|Sep 13, 2004, 12:16 AM|
Anybody know about this covering?
This Bomber is covered in an Aluminum finish called "Skinni Dip" and it only added 8 ounces to an aircraft this size!
Apparently it's an aluminum paste that's applied after the model is sprayed with an adhesive. The excess is wiped off and you're left with an ultra thin aluminum skin that's clearcoated I'd imagine. That's all I've heard but does anybody here know about this stuff. Is it any good? The only place I can find it available is here:
Looks amazing on that bomber.
Edited 1st URL
|Sep 13, 2004, 07:31 PM|
Boourns, Booourns! Man I really gotta change my handle. If I hear one more joke about the Hammock District or the Denver Broncos....
|Sep 13, 2004, 11:18 PM|
Metalized Polyester Tape Application for R/C Aircraft.
By Carl Bachhuber
Some of you have asked how I simulate the aluminum finish on some of my scale aircraft. Since the 1980's I've been experimenting with types of Metalized Polyester(MP) tape. 3M and others manufacture it mostly for silk screening, and slide masking. It also can be used as I've found on model aircraft.

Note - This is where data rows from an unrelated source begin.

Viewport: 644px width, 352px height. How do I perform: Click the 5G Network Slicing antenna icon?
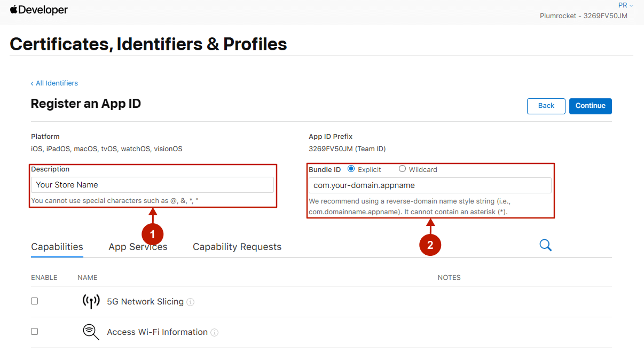(91, 301)
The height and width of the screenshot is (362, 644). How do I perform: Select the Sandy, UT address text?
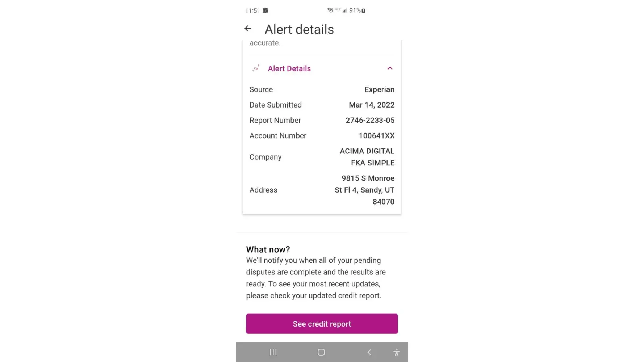coord(364,190)
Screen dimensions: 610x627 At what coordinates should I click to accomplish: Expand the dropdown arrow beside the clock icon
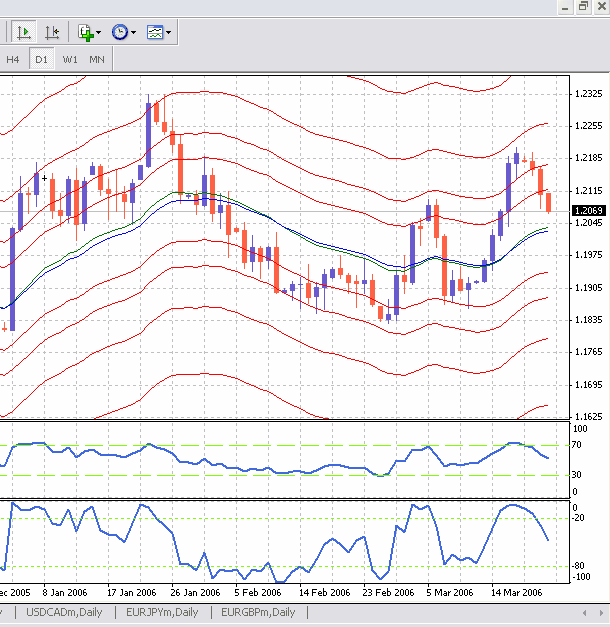click(134, 33)
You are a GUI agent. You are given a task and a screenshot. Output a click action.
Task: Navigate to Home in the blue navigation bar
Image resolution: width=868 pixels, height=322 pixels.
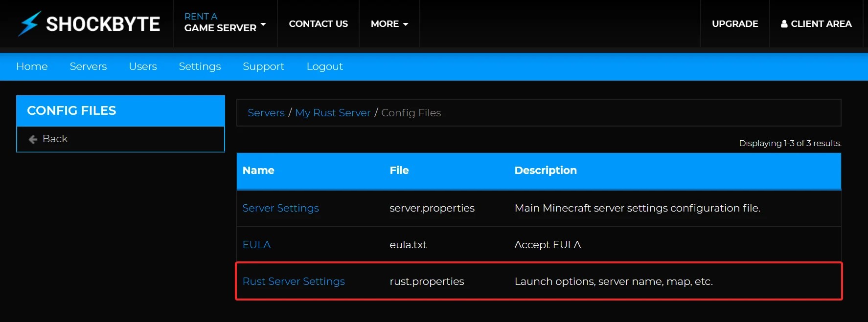point(31,66)
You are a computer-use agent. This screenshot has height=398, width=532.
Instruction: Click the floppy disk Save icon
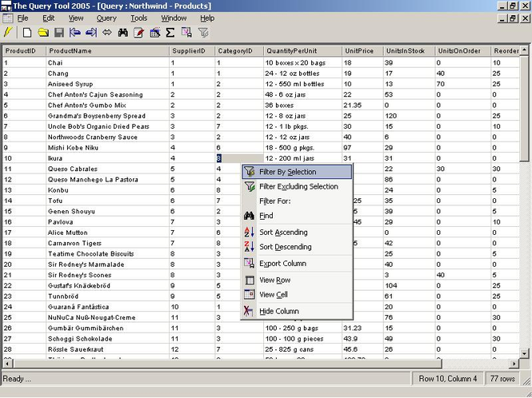tap(58, 33)
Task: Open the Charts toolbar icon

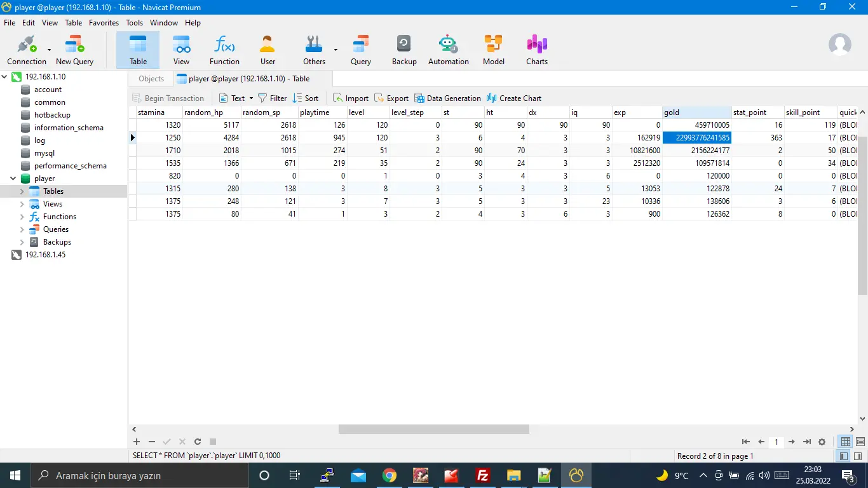Action: coord(536,50)
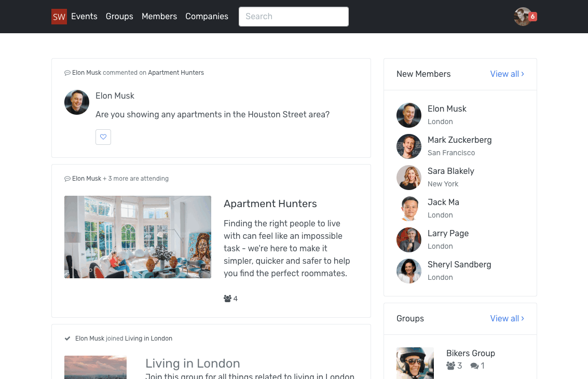
Task: Click comments icon for Bikers Group
Action: click(x=474, y=366)
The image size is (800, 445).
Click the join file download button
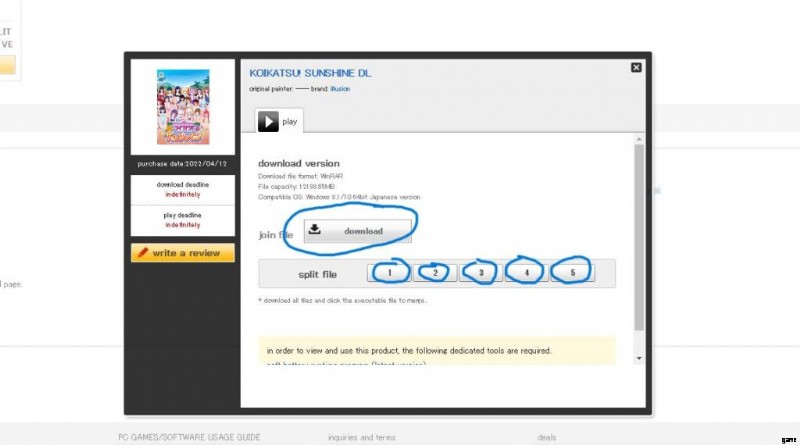pyautogui.click(x=358, y=231)
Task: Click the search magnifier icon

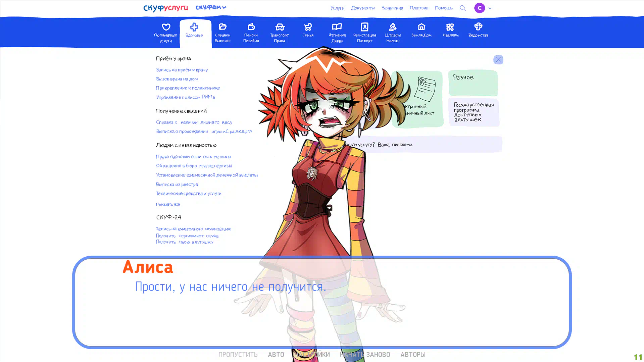Action: pyautogui.click(x=462, y=8)
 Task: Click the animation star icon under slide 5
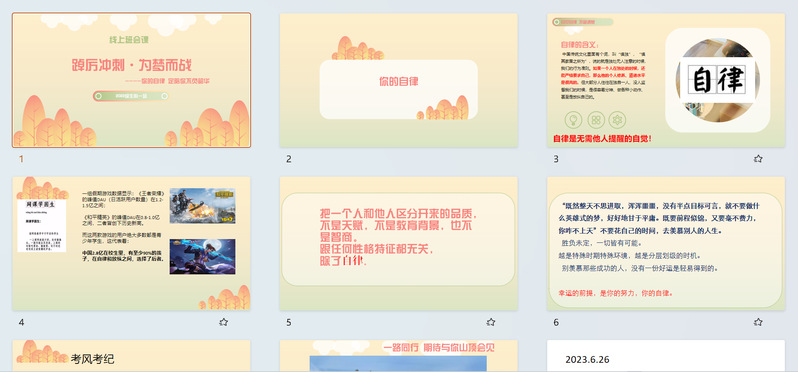[x=491, y=322]
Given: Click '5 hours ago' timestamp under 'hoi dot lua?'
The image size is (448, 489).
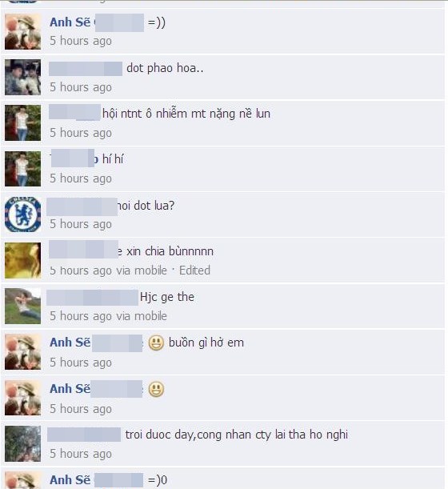Looking at the screenshot, I should click(81, 224).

Well let me give you some of the advantages. Unlike heat shrink coverings this will not bubble or loosen over time. I've had it on one airplane for over 12 years and it really looks as good as the day I put it on. It is much stronger than plastic films. It is easily repaired. Applying the tape is a fairly fast process and it can also be painted. The tape is impervious to Gasoline, Methyl Ethyl Ketone(MEK) and most other thinners. It is lighter in weight than most paints. It is about 2 mils thick and is non-conductive. Mixing and matching different types of materials such as aluminum tape, paint and MP tape can create a very realistic finish.

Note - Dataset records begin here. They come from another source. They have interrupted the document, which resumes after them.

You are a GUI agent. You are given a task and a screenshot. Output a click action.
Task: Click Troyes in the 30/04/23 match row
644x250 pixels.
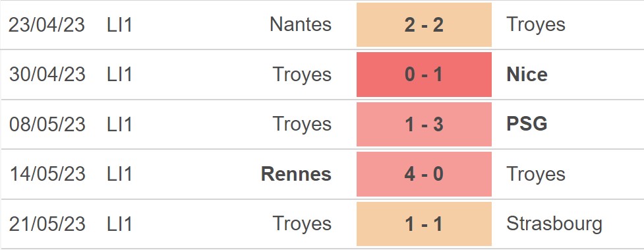click(x=303, y=75)
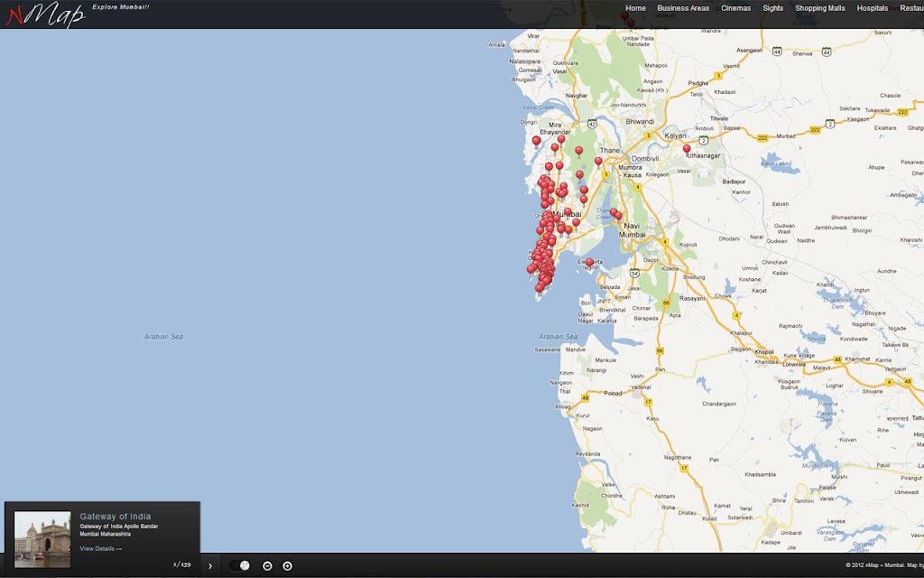The height and width of the screenshot is (578, 924).
Task: Click the Navi Mumbai map label
Action: click(632, 230)
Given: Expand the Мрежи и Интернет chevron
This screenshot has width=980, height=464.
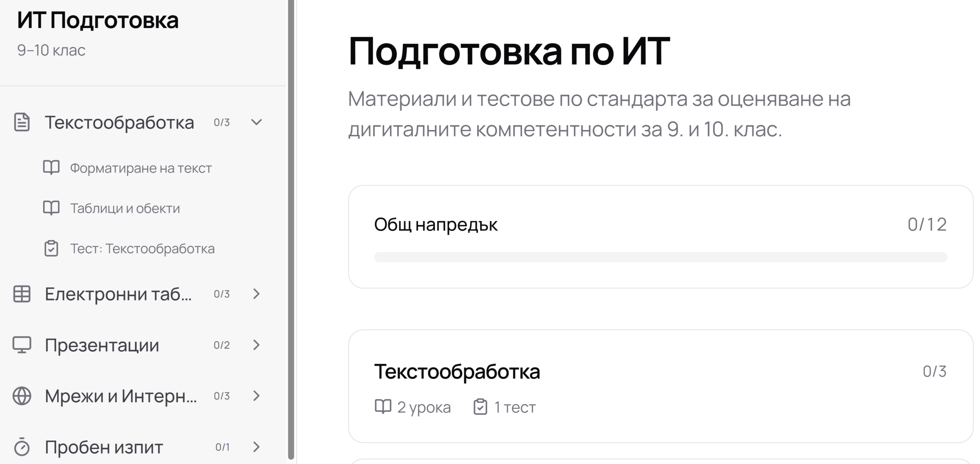Looking at the screenshot, I should coord(256,396).
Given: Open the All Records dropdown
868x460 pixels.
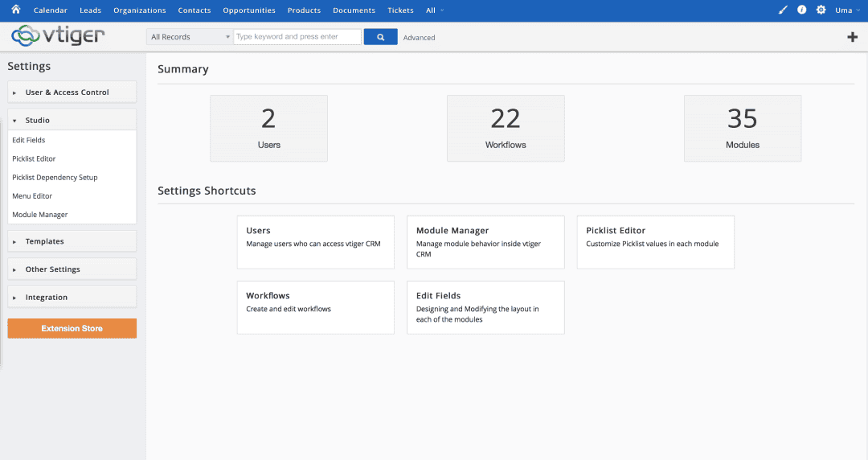Looking at the screenshot, I should [x=190, y=37].
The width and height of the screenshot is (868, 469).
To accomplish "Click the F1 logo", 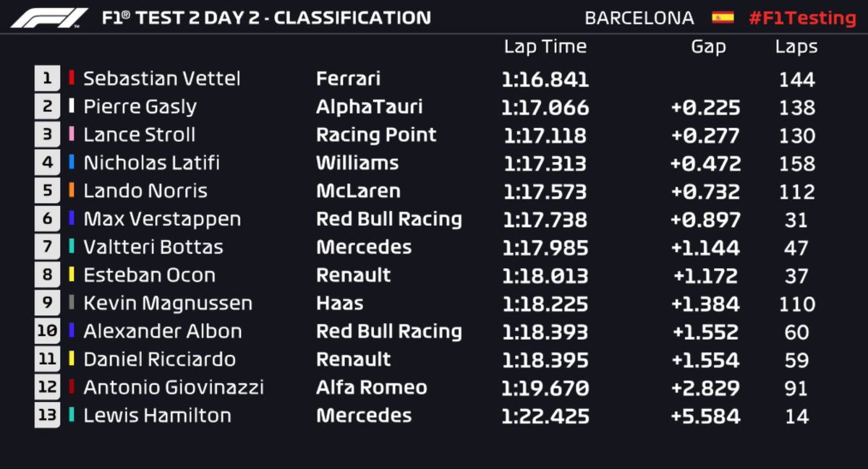I will click(49, 17).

Disadvantages. Well, the biggest disadvantage is the limited ability of the tape to conform to compound curves. A bit of heat helps but if the curves are too sharp you may need to cut the tape or come up with a different method of metal covering simulation to achieve a satisfactory result. MP tape is for covering solid surfaces not open bays.

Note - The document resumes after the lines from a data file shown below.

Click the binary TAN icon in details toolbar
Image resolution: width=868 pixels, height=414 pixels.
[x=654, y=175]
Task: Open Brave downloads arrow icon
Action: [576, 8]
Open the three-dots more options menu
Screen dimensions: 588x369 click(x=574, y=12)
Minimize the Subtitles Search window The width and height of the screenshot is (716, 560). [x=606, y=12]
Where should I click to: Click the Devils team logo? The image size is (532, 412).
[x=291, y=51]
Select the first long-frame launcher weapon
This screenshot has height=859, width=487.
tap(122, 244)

Prepare the model the same way you would for paint. I usually cover the model with a 3/4 oz. glass cloth and a laminating epoxy although polyester resin can be used also. I use an acrylic auto primer after the model has been sanded. Instead of spraying on the primer try using a short nap small paint roller. Seems to be a very fast process with no overspray. Sand and fill till your satisfied. Remember, too much sanding is never enough. Once satisfied, wash and wipe down the model so that it is as close to clean as possible. You should now be ready to apply the tape. I use a squared sheet of metal as a cutting board. Since the tape has an aggressive adhesive on one side put that side to the cutting board and unroll a length. Cut into the desired panels. Buff with Scotch-brite if you want that abused aluminum look instead of a mirror finish. Make sure you have removed all particles from that process and the aircraft lest you should have contamination under the tape after it is applied. Now, raise an edge of the panel with a Xacto knife and peal it off the cutting board. Place the panel on the desired spot on the model and press from the middle of the panel to the outside to keep air entrapment to a minimum. You might also want to keep a covering iron on a high setting while your working as it can be helpful on minor compound curves. Again work from the inside out. Don't worry if you screw up a panel just peel it off and reset or toss it out.
After your finished applying the panels you might want to try simulating rivets by using r/c 56 glue for raised rivets. In the case of flush rivets the hot tip of a wood burning tool shaped like a rivet works very well although it takes too much time for me. Instead I came up with a "dritz wheel" like tool with brass tubing spokes which does an acceptable job of making rivets fast.
If you want to experiment with this material it can be found in manufacturers directories under specialty tapes. Look for 3M #850 or equivalent. One company Specialty Tapes uses the part number #298 Silver metallic tape in their catalog. Don't be afraid to shop around. There are others. Good luck!